In oil painting, Liao Xuejun in his Visiting to the Garden and Waking from a Dream series, utilize loose and wandering brushwork to captures hazy images, imbuing traditional garden culture with a shifting, misty poetry flavor. Xiao Xu uses varied Super-realistic style in figure paintings that stem from reality but incorporate fictional stories, mocking and allegorizing various real-life phenomena. Dang Jixing draws on traditional Chinese aesthetics, blended with structural elements from Western painting, to present the images in his mind; through these flowers and plants, he works to pursue a classical poetic realm. Wang Yuesheng has always been fascinated by freshly-harvested fields; this love of the land and this attachment to the fields achieve a broader perspective through his exquisite and clear brushwork. For nearly ten years, I have focused on my Lingnan Fields and Farmland series, attempting to pursue, through fresh greens and bright colors, an ideal green space that has never been polluted by man.
In the Chinese painting section, Yang Xing blends the techniques, symbols, and distinctive lines of Chinese and Western painting; from the composition of the textures to the arrangement of flat colors, he transcends the fixed patterns of traditional Chinese painting with a new perspective. Mo Yuyu blends new meticulous (gongbi) painting with watercolor techniques, utilizing the effects of water flows and splatters and the decorative joy of resplendent, delightful colors and patterns to give traditional meticulous painting a new meaning. Lin Miao’s Chinese landscape paintings are rooted in the literati tradition and have evolved in an intensely modern direction; she uses natural and childish like images and symbols to construct her spiritual landscapes. Zhong Jianjun’s ink paintings blend the forms of mountain ranges and shadowy clouds with the Blue Dragon, the monkey, and the toad. In the diluted and elegant ink, the artist creates a legendary, secretive atmosphere.

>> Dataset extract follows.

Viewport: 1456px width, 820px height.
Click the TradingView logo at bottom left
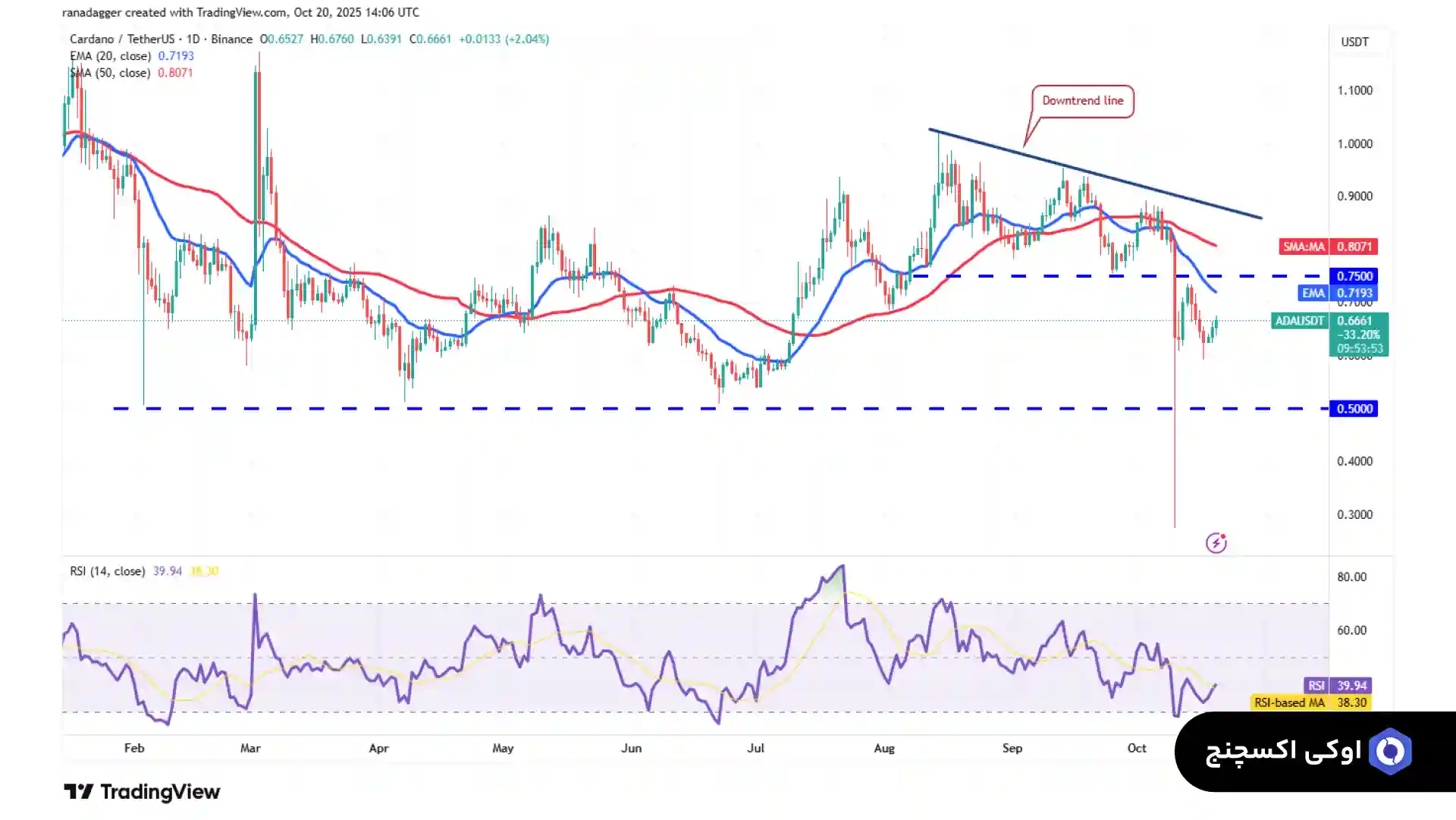142,792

In watercolors, Yang Deling’s sketchy, freehand painting method is deeply textural, fully presenting the transparent and bright airiness of watercolors that dissolves the objects before our eyes into something real yet illusory. The mountain scenery in Yu Yuanquan’s paintings resounds with a natural charm and a carefree and otherworldly feeling that is just like flying through the clouds over a mountain range. Luo Chunping’s work does not have a specific source; she obviously draw away the visual images from real life, capturing the fortuitous effects of the intermingling of water and color with a casual freedom but leaving the viewer with space for imagination. Finally, we have to discuss He Xiaochun’s art; she is the artist in the group with the most conceptual tendencies. In the two-dimensional works presented in this exhibition, she uses mixed media, including incense ash, to convey a homesick sentimentality that floats in the paintings like a dream. Incense ash is a material she has always used to commemorate reverence and grief for departed ancestors.
Hope this exhibition will provide viewers with the opportunity to appreciate these works and respond to the information conveyed by the artists.